At the hearing of the petition, Mr Edginton relied on: (1) his entitlement to fees; and (2) an argument that Mr and Mrs Sekhon were estopped from relying on the costs order as the petition debt. The District Judge rejected those arguments. In the course of giving judgment Mr Edginton offered to settle the petition debt and sought an adjournment to pay. The District Judge considered and rejected the application on the basis it was made late and proceeded to make the bankruptcy order.

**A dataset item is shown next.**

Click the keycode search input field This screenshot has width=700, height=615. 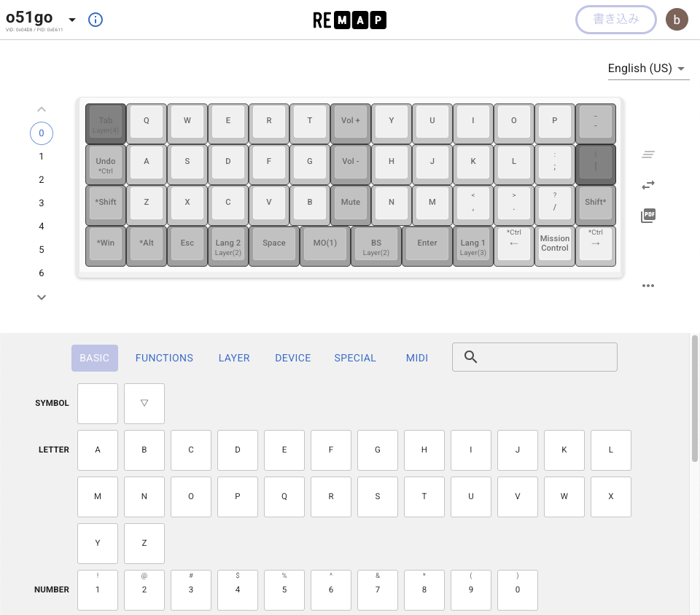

Mr Edginton appealed. The Court of Appeal observed that the power to adjourn a bankruptcy petition was to be found in CPR rule 3.1(2)(b). However, that rule fell to be considered in light of two basic principles of the insolvency legislation: (1) the primary purpose of insolvency proceedings is to allow the debtor’s assets to be ascertained and distributed pari passu; and (2) any delay in insolvency proceedings is prejudicial to the creditors as a class because dispositions of property without the permission of the court are void (section 284 of the Insolvency Act 1987). Therefore, the court should usually only grant an adjournment where there is credible evidence that there is reasonable prospect that the petition debt will be paid within a reasonable time.There had been no such evidence in this case. Further, the power to adjourn is discretionary. In modern litigation, delay was a serious factor which the District Judge had been entitled to take into account. Mr Edginton’s appeal was dismissed.
This is a welcome restatement of the principles applicable on a late application to adjourn a bankruptcy petition on the grounds that the debtor wishes time to pay. It is also a clear indication that the court’s policy is to look unfavourably on late applications unsupported by any clear evidence as to how the debtor will pay the petition debt.